Syrie : la sanction

Obama s’est résigné à intervenir
(Photo AFP)

Ce n’est pas de gaieté de coeur que les États-Unis, la France et la Grande-Bretagne, avec le soutien de la Turquie et de l’Arabie saoudite, s’apprêtent à bombarder des cibles militaires en Syrie. Le souvenir des guerres passées au Proche-Orient, leurs conséquences catastrophiques, la complexité du chaos syrien, le risque de déclencher en Russie ou en Iran des réflexes agressifs, les limites d’une intervention militaire sous la forme probable de bombardements navals ou aériens ne les encourageaient guère à sauter le pas. Mais l’absence de toute réaction aurait privé les Occidentaux en général, et les États-Unis en particulier, de toute influence dans la région.

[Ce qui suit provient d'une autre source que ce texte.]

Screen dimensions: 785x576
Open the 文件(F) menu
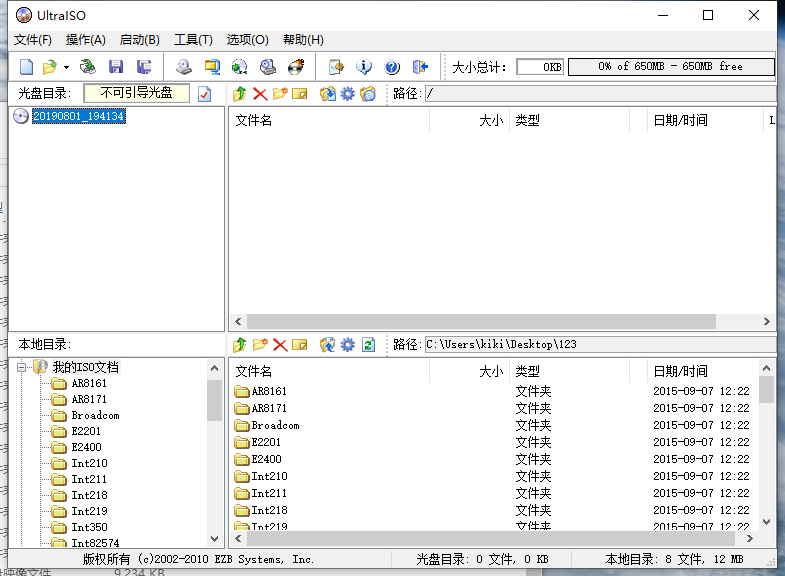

BARACK OBAMA a enfin décidé de lever l’obstacle principal à l’engagement américain : l’absence de preuves documentées d’attaques chimiques commises par l’armée syrienne loyaliste. Il ne fait pas de doute que des armes chimiques ont été utilisées, qu’elles ont fait des centaines de victimes, mais Bachar El-Assad continue à affirmer que ces armes ont été employées par les insurgés. Washington a décidé que Damas se livrait, comme d’habitude, à une manoeuvre dilatoire. La fameuse « ligne rouge » a donc été franchie, et il n’était pas difficile alors de renvoyer le président américain à de précédentes déclarations, dans lesquelles il avait pris l’engagement d’intervenir militairement en cas d’usage de gaz de combat par le pouvoir syrien.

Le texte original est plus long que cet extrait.